→ **ABOUT THIS TASK**
In the data below, find the line containing "Instruction: Open the", then set down that line and every later line up to and including the line containing "You are a GUI", exactly.
# # # # #
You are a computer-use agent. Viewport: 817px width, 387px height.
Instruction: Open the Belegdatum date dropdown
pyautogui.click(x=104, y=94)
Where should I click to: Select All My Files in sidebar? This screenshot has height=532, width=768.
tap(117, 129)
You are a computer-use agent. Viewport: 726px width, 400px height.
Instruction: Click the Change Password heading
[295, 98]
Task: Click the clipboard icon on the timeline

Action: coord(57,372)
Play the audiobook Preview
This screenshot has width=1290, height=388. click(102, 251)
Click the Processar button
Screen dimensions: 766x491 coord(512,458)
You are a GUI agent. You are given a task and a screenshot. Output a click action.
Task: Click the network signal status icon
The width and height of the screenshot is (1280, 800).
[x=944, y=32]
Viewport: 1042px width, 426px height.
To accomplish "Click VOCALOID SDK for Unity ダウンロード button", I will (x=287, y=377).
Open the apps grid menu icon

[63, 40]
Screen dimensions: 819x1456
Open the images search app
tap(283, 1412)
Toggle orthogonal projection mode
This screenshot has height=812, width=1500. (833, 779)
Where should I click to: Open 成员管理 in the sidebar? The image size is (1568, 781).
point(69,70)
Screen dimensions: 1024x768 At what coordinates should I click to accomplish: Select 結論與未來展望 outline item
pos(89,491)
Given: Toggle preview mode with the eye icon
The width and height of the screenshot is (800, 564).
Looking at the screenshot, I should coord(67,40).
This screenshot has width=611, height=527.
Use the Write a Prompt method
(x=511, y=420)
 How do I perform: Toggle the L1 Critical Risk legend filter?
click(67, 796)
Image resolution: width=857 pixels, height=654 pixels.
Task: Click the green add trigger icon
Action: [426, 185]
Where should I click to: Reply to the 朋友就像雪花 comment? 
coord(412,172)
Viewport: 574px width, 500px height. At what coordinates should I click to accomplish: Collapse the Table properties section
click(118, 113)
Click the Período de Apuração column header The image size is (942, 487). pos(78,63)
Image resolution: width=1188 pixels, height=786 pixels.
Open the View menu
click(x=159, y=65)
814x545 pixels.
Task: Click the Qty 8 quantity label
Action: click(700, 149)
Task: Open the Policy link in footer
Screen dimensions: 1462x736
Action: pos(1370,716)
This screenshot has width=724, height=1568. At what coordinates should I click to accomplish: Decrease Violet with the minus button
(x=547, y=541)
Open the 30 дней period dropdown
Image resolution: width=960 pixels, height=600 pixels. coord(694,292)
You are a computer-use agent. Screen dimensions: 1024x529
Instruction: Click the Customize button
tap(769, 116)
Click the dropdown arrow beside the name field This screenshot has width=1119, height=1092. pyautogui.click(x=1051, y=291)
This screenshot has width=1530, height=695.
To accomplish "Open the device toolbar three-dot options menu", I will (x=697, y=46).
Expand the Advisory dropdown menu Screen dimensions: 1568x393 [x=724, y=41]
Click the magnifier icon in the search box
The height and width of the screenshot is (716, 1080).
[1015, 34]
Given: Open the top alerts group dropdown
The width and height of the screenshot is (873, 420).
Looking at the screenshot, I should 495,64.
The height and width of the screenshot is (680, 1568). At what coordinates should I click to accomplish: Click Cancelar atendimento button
# # # # #
→ **SOLUTION FOR THIS PROBLEM**
Instruction: Open the Belegdatum date dropdown
pyautogui.click(x=104, y=94)
Where should I click to: Select All My Files in sidebar? This screenshot has height=532, width=768.
tap(117, 129)
You are a computer-use agent. Viewport: 726px width, 400px height.
Instruction: Click the Change Password heading
[295, 98]
Task: Click the clipboard icon on the timeline

Action: coord(57,372)
Play the audiobook Preview
This screenshot has width=1290, height=388. click(102, 251)
Click the Processar button
Screen dimensions: 766x491 coord(512,458)
You are a GUI agent. You are given a task and a screenshot. Output a click action.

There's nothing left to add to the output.